**TASK OBJECTIVE:** Keep every line of the data below that has the string "node" and present those lines.

START RECORDS FOR THE TASK

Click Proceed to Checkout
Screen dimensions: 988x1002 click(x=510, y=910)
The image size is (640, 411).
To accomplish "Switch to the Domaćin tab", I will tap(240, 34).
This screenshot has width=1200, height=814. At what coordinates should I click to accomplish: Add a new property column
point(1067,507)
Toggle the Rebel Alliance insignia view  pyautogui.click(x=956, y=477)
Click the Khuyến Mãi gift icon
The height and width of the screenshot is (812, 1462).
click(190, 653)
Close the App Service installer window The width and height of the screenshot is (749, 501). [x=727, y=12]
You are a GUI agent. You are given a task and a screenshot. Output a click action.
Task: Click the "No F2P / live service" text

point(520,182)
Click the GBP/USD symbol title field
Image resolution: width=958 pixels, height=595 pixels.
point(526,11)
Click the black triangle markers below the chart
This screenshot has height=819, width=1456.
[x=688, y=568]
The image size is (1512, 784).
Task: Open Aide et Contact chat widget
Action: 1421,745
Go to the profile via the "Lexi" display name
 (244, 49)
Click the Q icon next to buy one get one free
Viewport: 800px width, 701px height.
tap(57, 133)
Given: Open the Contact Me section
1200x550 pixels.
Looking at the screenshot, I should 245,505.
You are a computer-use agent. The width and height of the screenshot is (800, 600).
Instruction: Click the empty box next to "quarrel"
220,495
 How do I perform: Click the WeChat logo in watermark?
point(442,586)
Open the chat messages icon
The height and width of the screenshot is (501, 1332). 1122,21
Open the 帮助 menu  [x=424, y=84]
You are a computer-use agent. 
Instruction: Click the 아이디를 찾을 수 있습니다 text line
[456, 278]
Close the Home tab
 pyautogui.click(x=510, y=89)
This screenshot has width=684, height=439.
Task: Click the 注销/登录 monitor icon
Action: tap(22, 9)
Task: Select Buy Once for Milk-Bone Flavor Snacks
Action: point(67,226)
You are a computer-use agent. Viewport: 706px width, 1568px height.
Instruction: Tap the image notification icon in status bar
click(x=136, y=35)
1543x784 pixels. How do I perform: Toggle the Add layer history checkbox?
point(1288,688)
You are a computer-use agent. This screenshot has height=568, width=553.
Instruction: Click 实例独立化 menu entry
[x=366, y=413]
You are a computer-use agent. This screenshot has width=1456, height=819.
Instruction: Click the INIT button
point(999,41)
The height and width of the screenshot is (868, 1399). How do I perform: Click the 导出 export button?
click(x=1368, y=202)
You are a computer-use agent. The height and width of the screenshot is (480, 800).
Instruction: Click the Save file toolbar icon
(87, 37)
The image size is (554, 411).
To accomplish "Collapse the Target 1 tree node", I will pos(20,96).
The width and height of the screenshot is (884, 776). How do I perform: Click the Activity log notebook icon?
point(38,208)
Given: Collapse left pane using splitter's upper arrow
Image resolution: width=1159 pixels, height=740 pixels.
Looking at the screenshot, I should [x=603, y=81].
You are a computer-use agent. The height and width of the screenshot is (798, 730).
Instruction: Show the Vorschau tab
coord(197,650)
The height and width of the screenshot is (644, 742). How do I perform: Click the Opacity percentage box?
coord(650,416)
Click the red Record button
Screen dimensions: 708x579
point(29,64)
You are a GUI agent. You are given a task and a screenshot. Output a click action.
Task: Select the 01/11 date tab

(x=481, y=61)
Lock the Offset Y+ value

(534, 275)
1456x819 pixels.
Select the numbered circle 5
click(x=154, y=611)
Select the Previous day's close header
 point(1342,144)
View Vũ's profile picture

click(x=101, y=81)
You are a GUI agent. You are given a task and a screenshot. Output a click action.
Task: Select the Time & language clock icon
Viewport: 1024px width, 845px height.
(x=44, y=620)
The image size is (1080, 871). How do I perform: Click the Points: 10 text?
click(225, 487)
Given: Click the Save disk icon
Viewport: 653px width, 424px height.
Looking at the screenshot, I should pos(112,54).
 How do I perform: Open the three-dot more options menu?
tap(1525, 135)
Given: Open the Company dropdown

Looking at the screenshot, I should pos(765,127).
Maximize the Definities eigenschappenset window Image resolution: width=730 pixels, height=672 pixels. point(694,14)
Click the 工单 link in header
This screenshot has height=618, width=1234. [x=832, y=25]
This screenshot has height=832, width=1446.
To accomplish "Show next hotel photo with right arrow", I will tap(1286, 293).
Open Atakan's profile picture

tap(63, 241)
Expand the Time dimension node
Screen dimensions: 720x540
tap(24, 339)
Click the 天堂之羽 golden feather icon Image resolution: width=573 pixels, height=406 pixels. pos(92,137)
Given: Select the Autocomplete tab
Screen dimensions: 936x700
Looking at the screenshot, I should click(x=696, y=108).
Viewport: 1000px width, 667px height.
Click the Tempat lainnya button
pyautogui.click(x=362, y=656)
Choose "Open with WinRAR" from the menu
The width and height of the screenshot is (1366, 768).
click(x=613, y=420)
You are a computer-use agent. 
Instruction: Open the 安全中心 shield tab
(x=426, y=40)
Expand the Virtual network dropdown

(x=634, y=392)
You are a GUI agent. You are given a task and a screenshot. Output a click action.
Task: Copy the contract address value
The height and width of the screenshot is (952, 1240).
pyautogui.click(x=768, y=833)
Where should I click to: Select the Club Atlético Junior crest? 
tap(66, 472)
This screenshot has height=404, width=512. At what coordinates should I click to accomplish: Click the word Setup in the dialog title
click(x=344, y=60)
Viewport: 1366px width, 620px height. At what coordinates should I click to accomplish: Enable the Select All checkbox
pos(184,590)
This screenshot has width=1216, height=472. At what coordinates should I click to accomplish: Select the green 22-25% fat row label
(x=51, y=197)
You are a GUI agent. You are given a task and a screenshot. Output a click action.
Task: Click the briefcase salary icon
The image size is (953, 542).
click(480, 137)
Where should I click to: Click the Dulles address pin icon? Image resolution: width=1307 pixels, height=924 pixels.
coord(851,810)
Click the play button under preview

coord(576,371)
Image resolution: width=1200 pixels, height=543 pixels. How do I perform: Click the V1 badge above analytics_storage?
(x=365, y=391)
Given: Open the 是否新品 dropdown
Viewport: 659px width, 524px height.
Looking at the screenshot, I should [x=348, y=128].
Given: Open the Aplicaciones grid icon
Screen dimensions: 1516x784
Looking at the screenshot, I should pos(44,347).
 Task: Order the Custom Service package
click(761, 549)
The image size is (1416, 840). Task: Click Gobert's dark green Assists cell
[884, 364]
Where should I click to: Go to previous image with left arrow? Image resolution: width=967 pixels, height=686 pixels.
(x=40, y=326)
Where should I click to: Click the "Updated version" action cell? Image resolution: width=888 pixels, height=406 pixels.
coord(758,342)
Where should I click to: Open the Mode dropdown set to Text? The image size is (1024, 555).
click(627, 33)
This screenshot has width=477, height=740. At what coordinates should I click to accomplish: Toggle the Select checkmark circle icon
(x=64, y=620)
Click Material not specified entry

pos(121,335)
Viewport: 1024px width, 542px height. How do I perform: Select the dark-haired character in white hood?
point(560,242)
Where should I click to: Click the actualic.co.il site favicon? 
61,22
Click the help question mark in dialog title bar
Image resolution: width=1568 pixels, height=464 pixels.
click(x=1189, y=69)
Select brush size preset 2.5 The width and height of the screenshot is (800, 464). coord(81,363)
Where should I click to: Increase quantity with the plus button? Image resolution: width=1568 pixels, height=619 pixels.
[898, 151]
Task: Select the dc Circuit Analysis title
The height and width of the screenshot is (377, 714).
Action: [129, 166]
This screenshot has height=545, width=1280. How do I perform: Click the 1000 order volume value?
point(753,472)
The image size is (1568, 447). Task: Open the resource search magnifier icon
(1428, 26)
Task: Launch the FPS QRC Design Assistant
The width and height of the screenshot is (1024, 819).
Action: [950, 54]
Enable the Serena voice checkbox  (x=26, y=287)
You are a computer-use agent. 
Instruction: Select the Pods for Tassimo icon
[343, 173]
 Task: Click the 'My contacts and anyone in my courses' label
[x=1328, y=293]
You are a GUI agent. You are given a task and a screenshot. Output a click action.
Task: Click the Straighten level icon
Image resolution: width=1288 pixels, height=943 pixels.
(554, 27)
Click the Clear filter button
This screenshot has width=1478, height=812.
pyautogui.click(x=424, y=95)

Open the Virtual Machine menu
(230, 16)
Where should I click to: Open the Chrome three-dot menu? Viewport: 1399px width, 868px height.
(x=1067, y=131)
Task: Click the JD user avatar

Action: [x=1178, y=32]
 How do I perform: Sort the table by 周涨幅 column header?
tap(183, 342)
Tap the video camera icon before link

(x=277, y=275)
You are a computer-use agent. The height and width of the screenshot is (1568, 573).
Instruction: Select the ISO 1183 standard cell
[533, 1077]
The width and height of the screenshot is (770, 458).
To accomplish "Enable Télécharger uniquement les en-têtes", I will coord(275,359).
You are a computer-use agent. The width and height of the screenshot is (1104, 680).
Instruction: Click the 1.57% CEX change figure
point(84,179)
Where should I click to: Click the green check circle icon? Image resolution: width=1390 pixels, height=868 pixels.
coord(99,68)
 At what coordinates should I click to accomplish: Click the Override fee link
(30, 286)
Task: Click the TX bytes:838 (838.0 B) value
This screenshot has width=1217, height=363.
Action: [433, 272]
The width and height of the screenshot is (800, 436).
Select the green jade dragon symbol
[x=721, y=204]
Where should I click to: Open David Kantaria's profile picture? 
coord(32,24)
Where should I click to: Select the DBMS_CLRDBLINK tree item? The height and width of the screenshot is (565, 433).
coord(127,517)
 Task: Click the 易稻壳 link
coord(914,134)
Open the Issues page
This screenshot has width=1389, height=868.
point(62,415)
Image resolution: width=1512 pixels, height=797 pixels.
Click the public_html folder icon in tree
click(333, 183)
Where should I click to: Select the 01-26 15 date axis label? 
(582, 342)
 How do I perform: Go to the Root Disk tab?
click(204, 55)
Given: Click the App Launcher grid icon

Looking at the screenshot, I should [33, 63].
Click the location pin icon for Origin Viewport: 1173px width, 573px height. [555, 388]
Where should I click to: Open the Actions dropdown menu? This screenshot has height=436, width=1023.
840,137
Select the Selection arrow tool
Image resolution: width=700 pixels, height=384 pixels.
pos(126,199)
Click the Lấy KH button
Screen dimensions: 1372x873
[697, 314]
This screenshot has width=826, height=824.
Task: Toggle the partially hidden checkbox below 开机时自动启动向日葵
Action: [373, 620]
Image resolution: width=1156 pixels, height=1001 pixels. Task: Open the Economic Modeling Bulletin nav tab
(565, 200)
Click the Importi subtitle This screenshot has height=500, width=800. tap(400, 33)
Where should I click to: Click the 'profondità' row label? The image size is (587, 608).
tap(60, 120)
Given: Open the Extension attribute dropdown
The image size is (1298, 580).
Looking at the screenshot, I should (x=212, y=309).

END RECORDS FOR THE TASK

**YOUR RESPONSE:**
To accomplish "Collapse the Target 1 tree node", I will pos(20,96).
Expand the Time dimension node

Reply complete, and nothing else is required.